The lengthy first act, which culminates with a brutal and cleverly stylized murder sequence, bares quite the resemblance to Hitchcock's Pyscho. Furthermore, after this murder sequence, the narrative POV abruptly shifts and the film takes on an investigative murder-mystery styling, much like in Psycho. If this goes unnoticed, surely the Rear Window references won't, as the entire film is stylistically and thematically a reworking of the Hitchcock classic.
The film's third act, which takes place at a madhouse, fittingly takes a wild turn into psychological horror. De Palma's trippy, hypnotic vision takes over and a surrealistic flashback-dream-hypnosis sequence, also powered by Hermann's brooding score, takes hold. The twisty-turny narrative investigation comes to die here, as an everything-is-not-as-it-seems identity revelation is made (hint: Psycho), which ultimately leads to De Palma's grotesquely amusing ending.

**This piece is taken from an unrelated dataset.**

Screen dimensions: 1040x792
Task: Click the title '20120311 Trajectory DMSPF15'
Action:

A lesser director wouldn't of been able to handle the over-the-top plotting and characterizations with any maturity, but De Palma infuses subversive satire with incongruous tongue-in-cheek humor in ways that mess with the psyche of viewers. It may not be as sly as when Hitchcock did it, but it's probably just as misunderstood; it's their way of playing with and bewildering the audience. The humor is there to offset the fear and anticipation, but in a way that ultimately blurs the line between the three reactions. It exposes the viewers' pysche in ways that most films and directors cannot.
Sisters, to some, may feel like cheap Hitchcock imitation, but there's something to be said of De Palma's understanding and implementing of classic Hitchcock tropes. There's probably no other post-Hitchcock director that's been able to faithfully render his trademark sardonic wit, suspense, and grotesquery into a package that also showcases original talent. De Palma's nifty and innovative camerawork elevates him to the top of the list of Hitchcock heir-apparents, and it's this film that laid the groundwork.

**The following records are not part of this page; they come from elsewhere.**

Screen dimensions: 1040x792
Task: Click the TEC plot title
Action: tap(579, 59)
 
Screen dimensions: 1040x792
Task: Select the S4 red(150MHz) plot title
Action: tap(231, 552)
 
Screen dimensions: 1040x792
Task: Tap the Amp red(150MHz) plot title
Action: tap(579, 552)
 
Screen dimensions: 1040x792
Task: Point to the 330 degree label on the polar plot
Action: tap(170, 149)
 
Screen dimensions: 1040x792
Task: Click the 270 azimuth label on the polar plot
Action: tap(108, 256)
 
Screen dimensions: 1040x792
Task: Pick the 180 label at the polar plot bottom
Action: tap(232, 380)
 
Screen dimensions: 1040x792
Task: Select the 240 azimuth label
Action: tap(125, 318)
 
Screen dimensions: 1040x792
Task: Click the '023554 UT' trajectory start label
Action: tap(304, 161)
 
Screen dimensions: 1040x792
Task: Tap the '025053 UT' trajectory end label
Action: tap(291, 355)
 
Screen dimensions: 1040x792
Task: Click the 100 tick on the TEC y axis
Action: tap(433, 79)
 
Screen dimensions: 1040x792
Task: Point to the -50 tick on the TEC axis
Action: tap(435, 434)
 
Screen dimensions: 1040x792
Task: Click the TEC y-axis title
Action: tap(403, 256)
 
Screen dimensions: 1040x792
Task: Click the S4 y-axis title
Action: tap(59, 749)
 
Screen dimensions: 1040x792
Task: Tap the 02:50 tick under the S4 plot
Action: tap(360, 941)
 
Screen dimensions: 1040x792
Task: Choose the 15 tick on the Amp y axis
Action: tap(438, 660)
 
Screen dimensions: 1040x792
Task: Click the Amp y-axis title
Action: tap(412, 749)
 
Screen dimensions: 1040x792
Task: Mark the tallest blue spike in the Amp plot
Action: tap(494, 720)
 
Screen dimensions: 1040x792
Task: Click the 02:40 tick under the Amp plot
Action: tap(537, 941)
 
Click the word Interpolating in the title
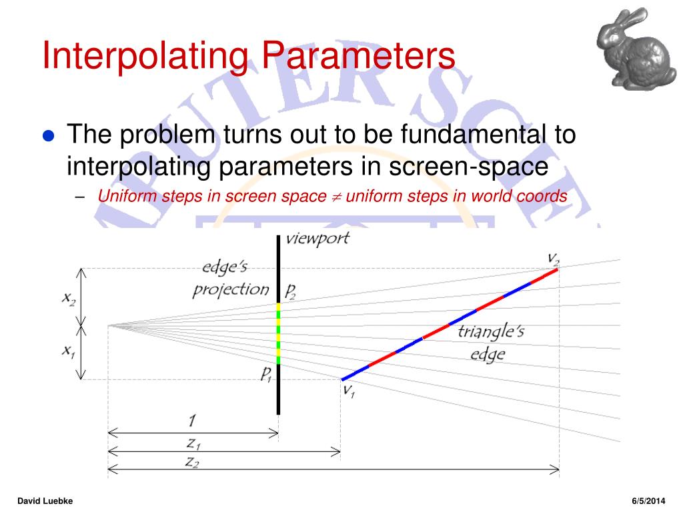(x=145, y=56)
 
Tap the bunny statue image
(x=635, y=48)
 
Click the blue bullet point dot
(x=48, y=136)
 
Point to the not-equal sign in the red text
(x=336, y=197)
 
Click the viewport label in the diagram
(x=317, y=239)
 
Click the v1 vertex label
(x=349, y=390)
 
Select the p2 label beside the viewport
(x=290, y=291)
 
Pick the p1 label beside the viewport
(x=265, y=373)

- During an interview with star Jennifer Salt, she was questioned about the meaning of the film's strange, open-ended conclusion. Salt admitted that she didn't understand the meaning of the film's bizarre conclusion either.
- The "Peeping Tom Show" segment that the film opens with was inspired by the Candid Camera television series.
- To indicate the musical effects that he wanted, Brian De Palma put together an edit of his film that was dubbed with music from the films from the composer he most wanted to hire, Bernard Hermann. While he was showing it to Hermann, the composer stopped him with, "Young man, I cannot watch your film while I'm listening to Marnie."